TASKS:
(1) In the news report on the voter-roll hearing, shorten the paragraph beginning "Referring to Articles 324, 325 and 326" while keeping its main facts.
(2) Carry on the news report on the voter-roll hearing, starting after its final sentence.

SUPPLIED PASSAGE:
The Election Commission told the Supreme Court it must revise voter rolls to exclude foreigners and ensure only citizens are listed, as per its duty.

 PTI)

Election Commission of India. (File pic: PTI)

The Election Commission of India (ECI) on Tuesday asserted that it has the constitutional power and competence to undertake a Special Intensive Revision (SIR) of electoral rolls and a duty to ensure that no foreign nationals are included as voters.

While appearing before a bench of Chief Justice Surya Kant and Justice Joymalya Bagchi in the Supreme Court, advocate Rakesh Dwivedi made the submission during final hearings on a batch of petitions challenging the poll panel’s decision to carry out the SIR exercise in several states.

Dwivedi argued that the Constitution is predominantly citizen-centric, noting that key constitutional functionaries such as the President, Vice President, Prime Minister, and judges of the Supreme Court and High Courts must be Indian citizens, citing provisions such as Article 124(3) of the Constitution relating to the appointment of Supreme Court and high court judges, news agency PTI reported.

“All vital appointments … no appointments can be made unless the person is a citizen, so our Constitution is citizen-centric predominantly," Dwivedi said.

Referring to Articles 324, 325 and 326 of the Constitution, read with Section 16 of the Representation of the People Act, he said that the poll body’s authority to revise electoral rolls is not foreclosed by statute and that the Commission retains constitutional competence to ensure the purity of voter lists.

Referring to constitutional schemes, he said, “The (constitutional) article, when it says citizens, that is something which has to be inquired by the competent authority. What should be the nature, summary, etc., that is a different question…. There is a constitutional duty to ensure that on the electoral roll, there should not be any foreigners."

The poll panel is not supposed to respond to political parties’ rhetoric, the senior advocate said. “I am not commenting on the political parties, as the Election Commission, our duty is that no foreigner should be there…. It is to be seen that the power is there and the competence is there," he added.

(Records excerpted from a collection)
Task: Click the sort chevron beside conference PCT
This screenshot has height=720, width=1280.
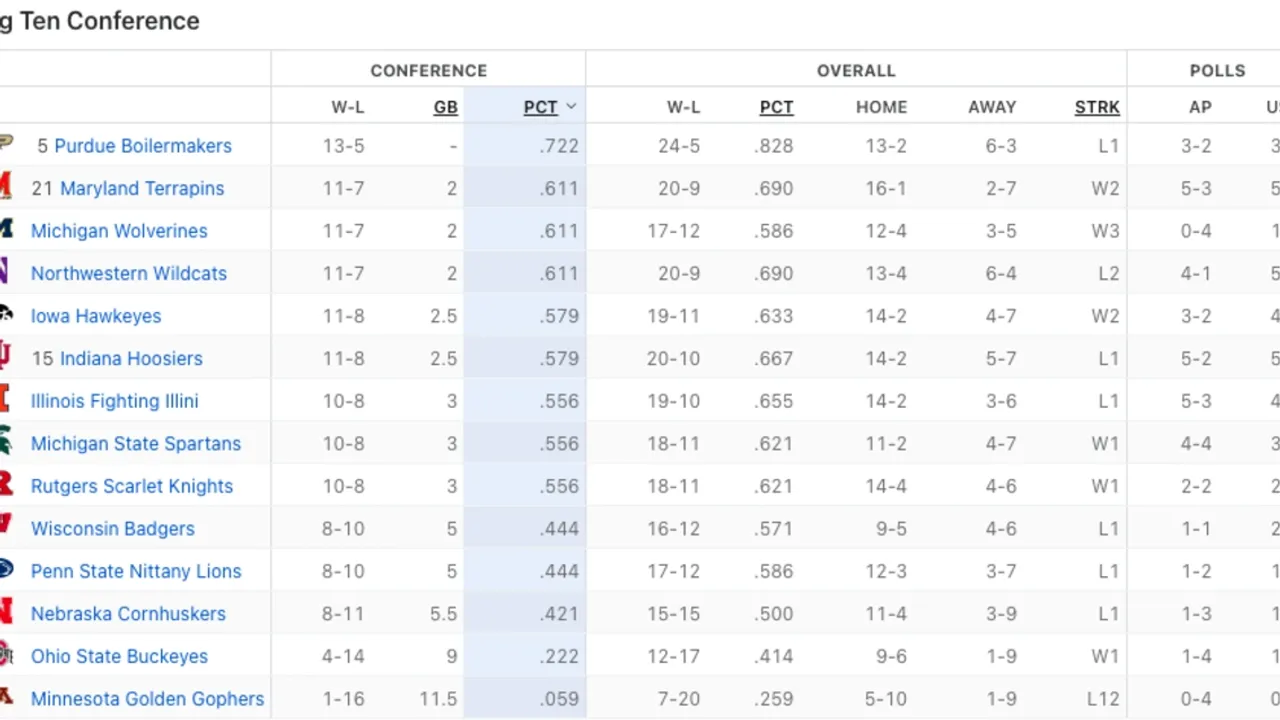Action: (x=571, y=106)
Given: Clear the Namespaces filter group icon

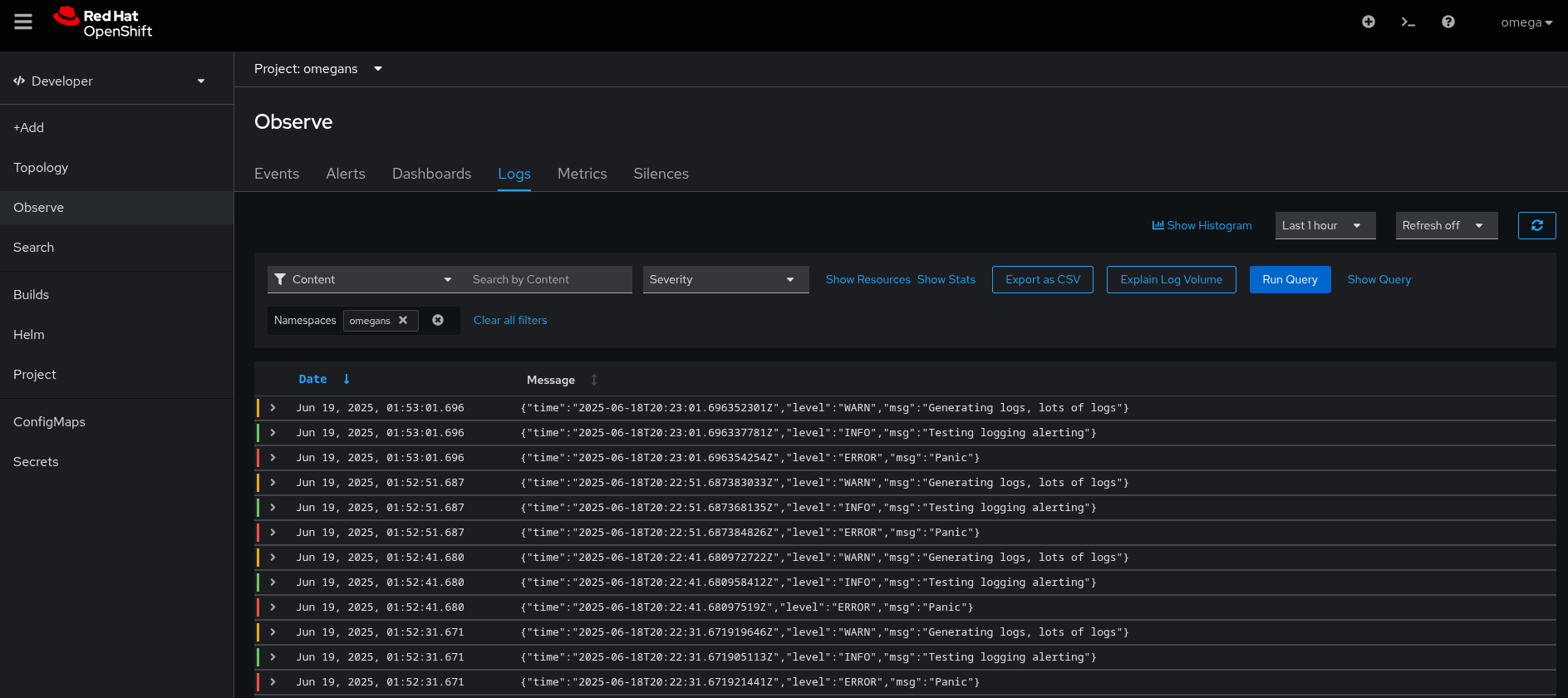Looking at the screenshot, I should [438, 320].
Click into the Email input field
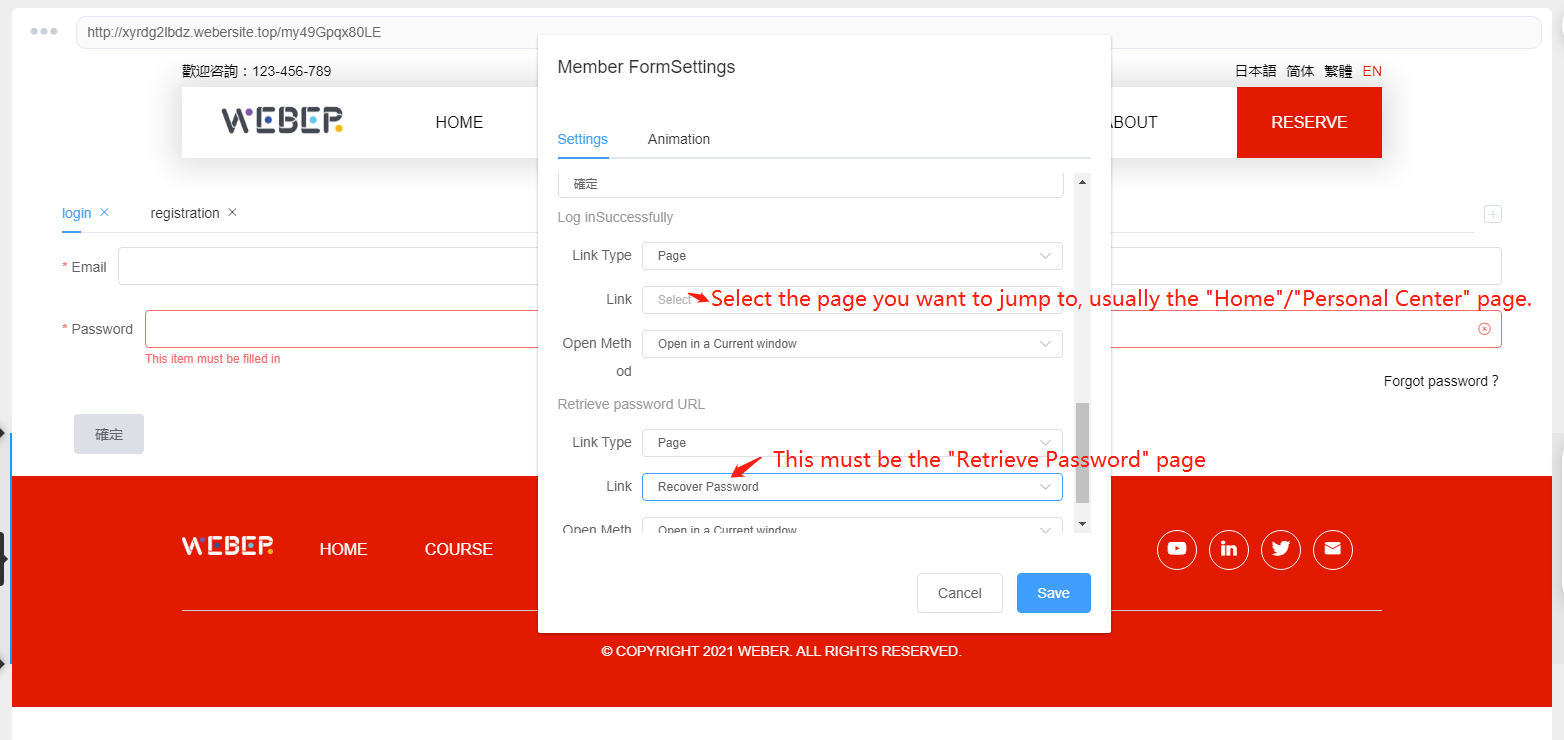 330,267
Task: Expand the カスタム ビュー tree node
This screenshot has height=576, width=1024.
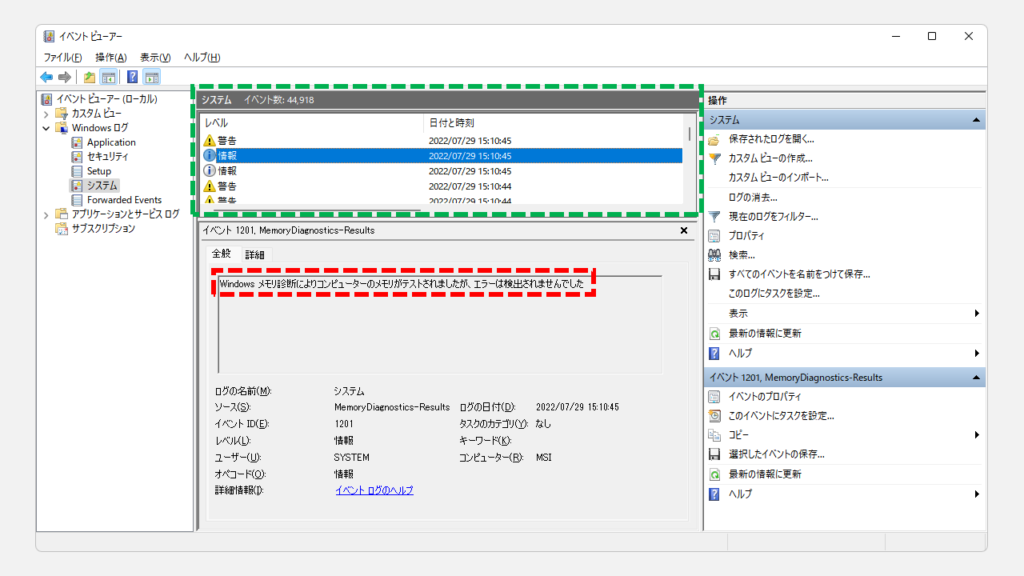Action: pyautogui.click(x=46, y=114)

ANSWERS BY TASK:
(1) Citing Articles 324, 325 and 326 of the Constitution along with Section 16 of the Representation of the People Act, he said no statute bars the poll body from revising electoral rolls. He added that the Commission keeps its constitutional competence to ensure clean voter lists.

(2)
Resuming his arguments, Dwivedi posed a central constitutional question and asked “whether Article 324 of the Constitution, which vests the Election Commission with powers of superintendence, direction and control over elections, is entirely displaced by statutory provisions, or whether its application must be examined on a case-to-case basis".

Dwivedi took the bench through colonial-era electoral practices, beginning with the introduction of separate communal electorates in 1909 and the limited franchise under the Government of India Acts, when only about 15 per cent of the population had voting rights.

He argued that the expansion of the franchise was a central goal of India’s freedom struggle. “Not only Article 326, but the entire Constitution, when it speaks of a democratic republic, reflects an intention to create a citizen-centric polity," he said.

Addressing concerns that the SIR exercise could resemble a parallel citizenship determination similar to the National Register of Citizens (NRC), Dwivedi stressed that the two serve fundamentally different purposes.

“The NRC includes all persons, whereas the electoral roll includes only citizens above the age of 18," he said, adding that persons of unsound mind or otherwise disqualified are also excluded from voter lists.

“On the face of it, the electoral roll is not like the NRC," he said, reiterating that Article 326 permits only citizens to vote and that citizenship must be determined by a competent authority.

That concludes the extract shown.